Hackers
Cybercriminals claiming to be the Armada Collective are threatening to launch DDoS attacks on Tuesday 6 September unless they receive 1 bitcoin in ransom payment iStock

A group of cybercriminals claiming to be the Armada Collective have sent a new wave of extortion demands by email to the owners of independent and small business websites around the world, demanding bitcoin ransoms and threatening to launch a huge new Distributed Denial of Service (DDoS) attack on Tuesday 6 September.

Etienne Delport, the owner of Alpha Bookkeeping Services in Port Elizabeth, South Africa, and Michael O'Connor, a professional musician based in Cornwall, UK, both showed IBTimes UK similar emails from the purported hacking group.

The cybercriminals claim they won't attack the victim's website if the victim pays the hackers 1 bitcoin ($606, £456), but if the victim ignores the demand, it will cost 20 bitcoins to make the DDoS attacks stop.

The email warns, "We have checked your information security systems, setup is poor; the systems are very vulnerable and obsolete.
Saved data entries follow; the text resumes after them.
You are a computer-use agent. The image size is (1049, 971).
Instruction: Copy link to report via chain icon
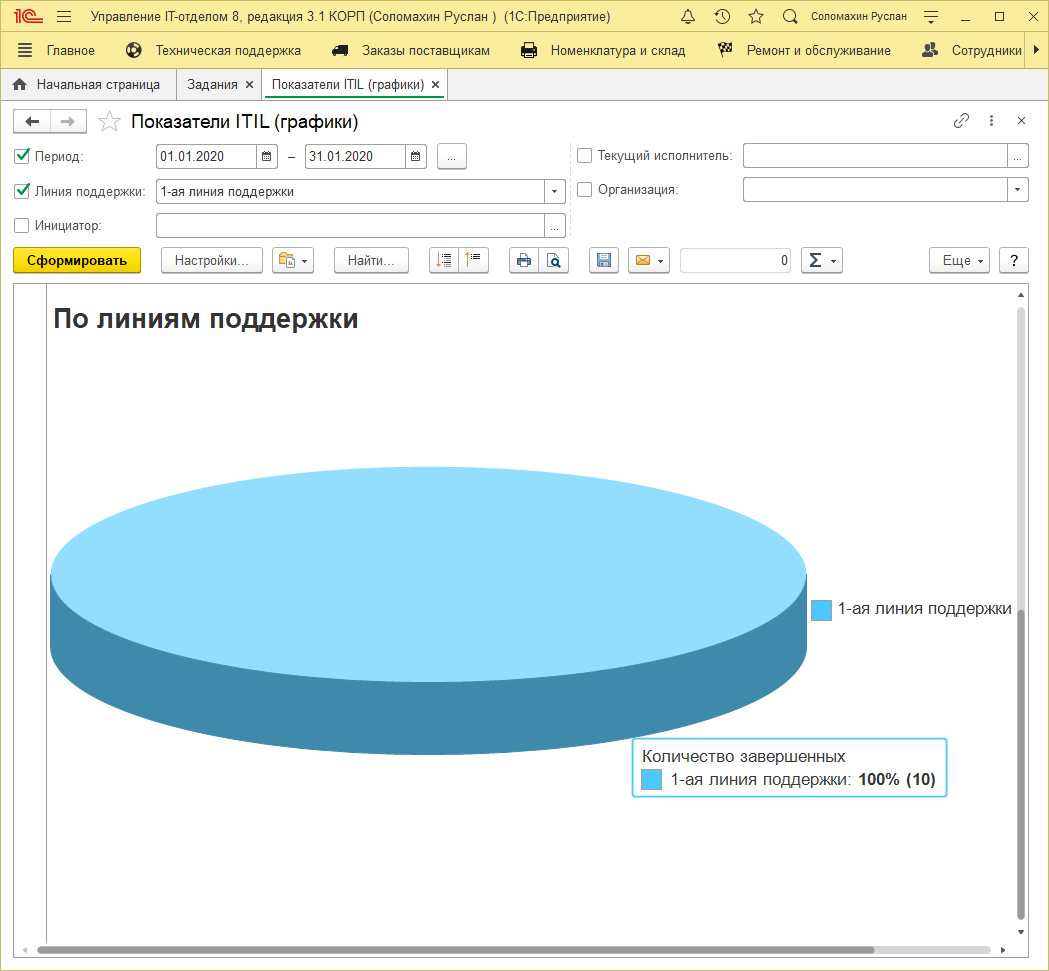coord(961,121)

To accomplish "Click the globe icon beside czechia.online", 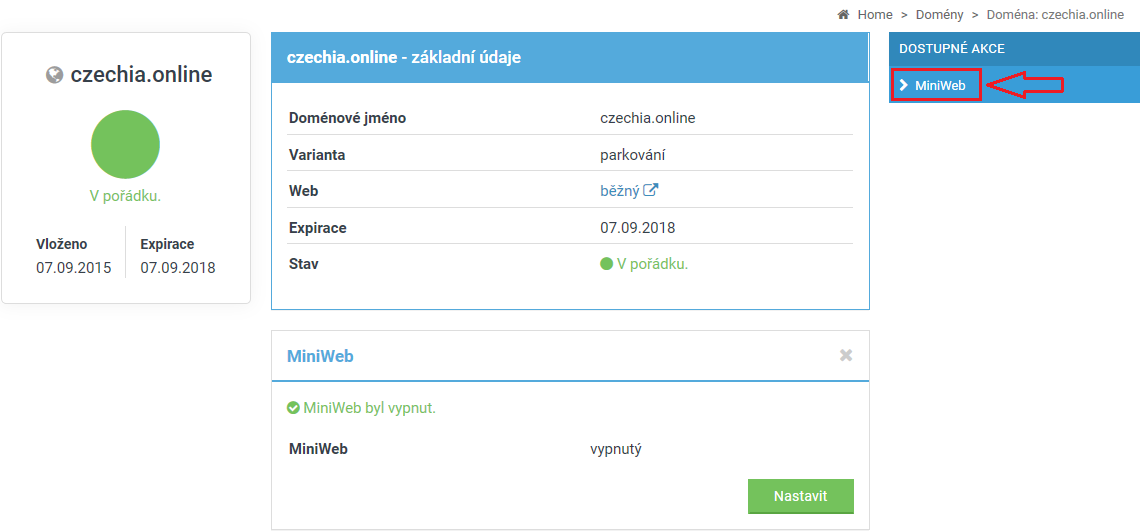I will (55, 76).
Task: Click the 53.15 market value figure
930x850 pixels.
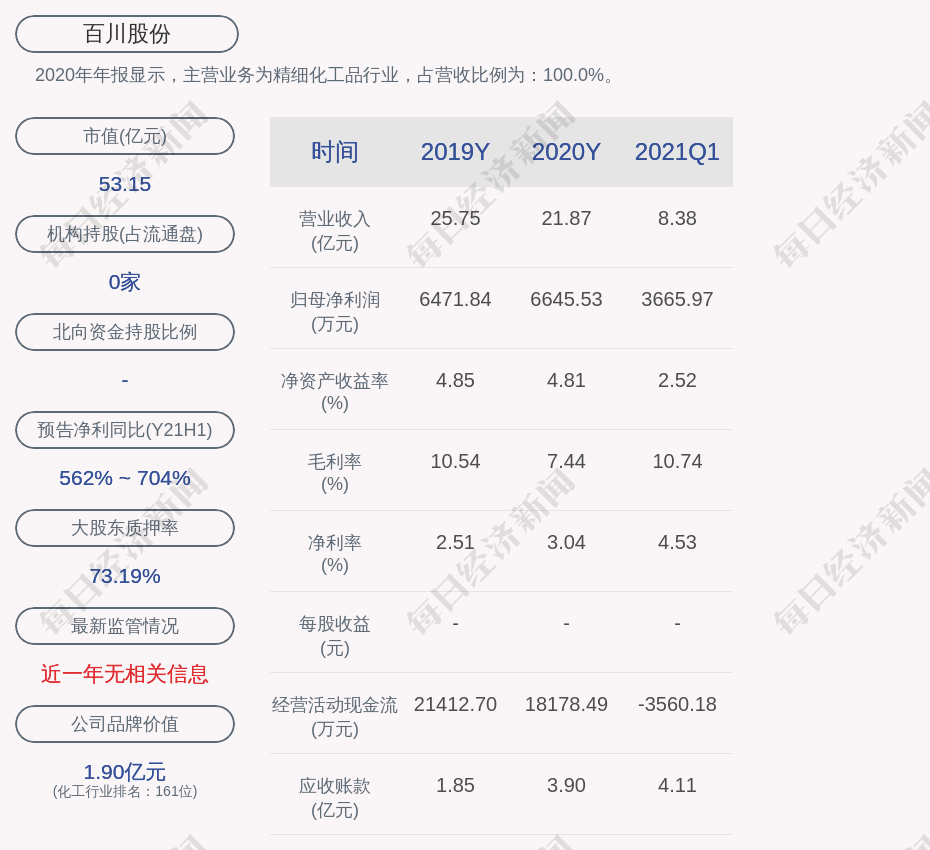Action: click(125, 184)
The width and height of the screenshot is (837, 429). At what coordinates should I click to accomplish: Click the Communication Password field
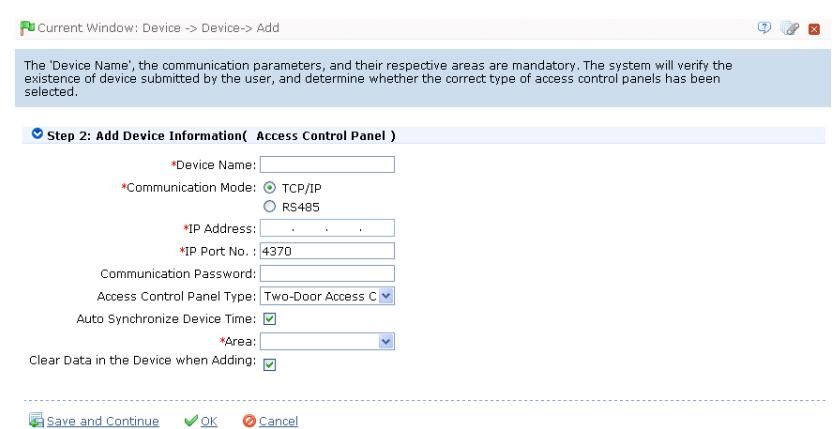[327, 274]
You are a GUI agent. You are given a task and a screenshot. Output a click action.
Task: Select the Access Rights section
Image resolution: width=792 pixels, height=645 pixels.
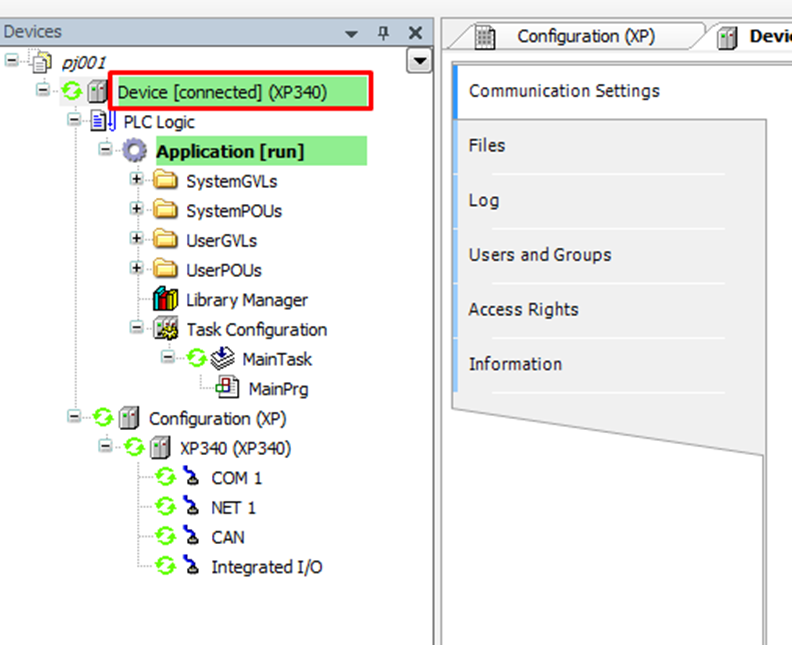tap(523, 310)
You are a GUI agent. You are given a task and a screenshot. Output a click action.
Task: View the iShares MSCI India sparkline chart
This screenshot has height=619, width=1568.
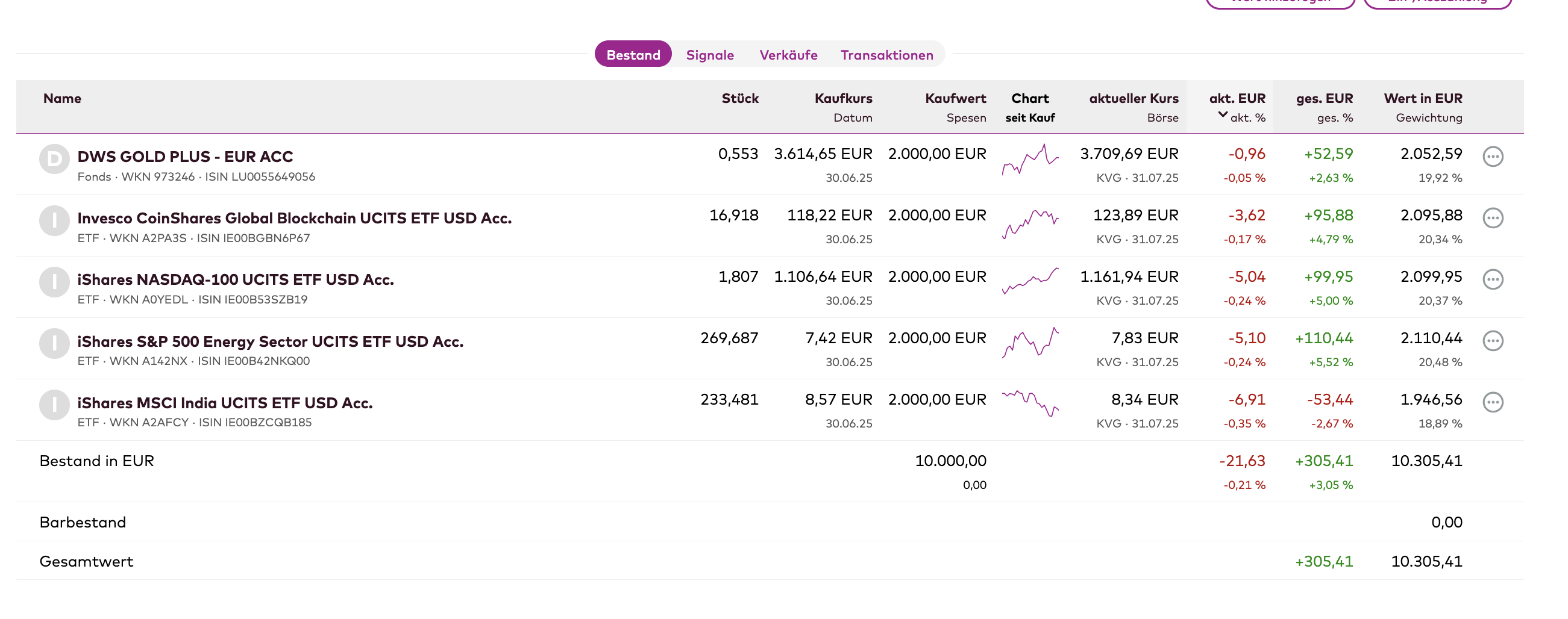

We'll begin attack on Tuesday 06-09-2016 8.00p.m.!!!!!". A specific time zone is not listed, and the hackers claim that they will attack all the computers on the user's network with the Cerber ransomware, using "10-300 Gbps attack power".

And in case you don't know how to use bitcoin, so you wouldn't know how to pay, the cybercriminals helpfully include instructions on how to download a personal bitcoin wallet like Multibit or Xapo, or where to go to set a bitcoin wallet up online.

Rather than being concerned, Delport has openly dared the hackers to DDoS her website on Twitter, as she doesn't feel that she has anything to lose from it, while O'Connor chose to report the email to the City of London Police's Action Fraud UK website, which is operated by the National Fraud Intelligence Bureau (NFIB).

"I don't think they can harm me. I freelance at clients' premises. I have no database or any sensitive information locally," said Delport. "My website is a basic WordPress site on a shared server. Attacking that server will affect many and be the host's problem, not mine. Ransoming the server will affect me exactly zero. If they do it to the laptop I will just wipe the hard drive and restore."

Armada Collective DDoS ransom demand email
An example of the email threat sent out by cybercriminals who claim to be Armada Collective, demanding 1 bitcoin now, or 20 bitcoin if you want the DDoS attacks to stop screenshot by Etienne Delport

But is it the real Armada Collective?

There is an actual hacking group called Armada Collective in existence that extorted money from numerous Swiss firms, several Thai banks and even the encrypted webmail provider ProtonMail using continuous, sustained DDoS attacks in October and November 2015.

Not much is known about this group, except that they don't like being mentioned in the media, as UK cybersecurity expert Graham Cluley discovered when he wrote an article about them, and then saw his website hit by a DDoS attack for several days.

However, it is impossible to tell if the cybercriminals behind this new email demand are the real group, or simply cybercriminals taking advantage of the real group's infamy. In April, security firm CloudFlare revealed that a hacking group pretending to be the Armada Collective had raked in $100,000 in just two months simply by issuing fake threats that they never followed up on.

CloudFlare analysed the web traffic of over 100 existing and prospective customers and found that the hackers never actually issued any real attacks, and the emails reused the same Bitcoin addresses again. However, the reputation of the real Armada Collective seemed to ensure that victims were willing to pay up.

Whatever you do, don't pay the ransom

Bitcoin
iStock

City of London Police told IBTimes UK that its standard advice is that businesses should definitely not pay the demand but instead report it to Action Fraud hotline or use the online reporting form. Victims should also maintain a timeline of the attack, recording all times, content, method and types of contact from the hackers, as well as retaining the original emails, including their headers.

"You should look to purchase additional services to protect against DDoS, which will be much cheaper than 1 bitcoin. We say to people, if you get involved in ransomware, don't ever pay the
cybercriminals, you're just funding them," Mark James, a security specialist at internet security firm ESET told IBTimes UK.

"There's a very high possibility that the email demand is fake – it's building on an established name. It's a mass mailing campaign, knowing that just a few hundred or thousand might actually send off a bitcoin. That's a relatively tidy haul for a spam campaign."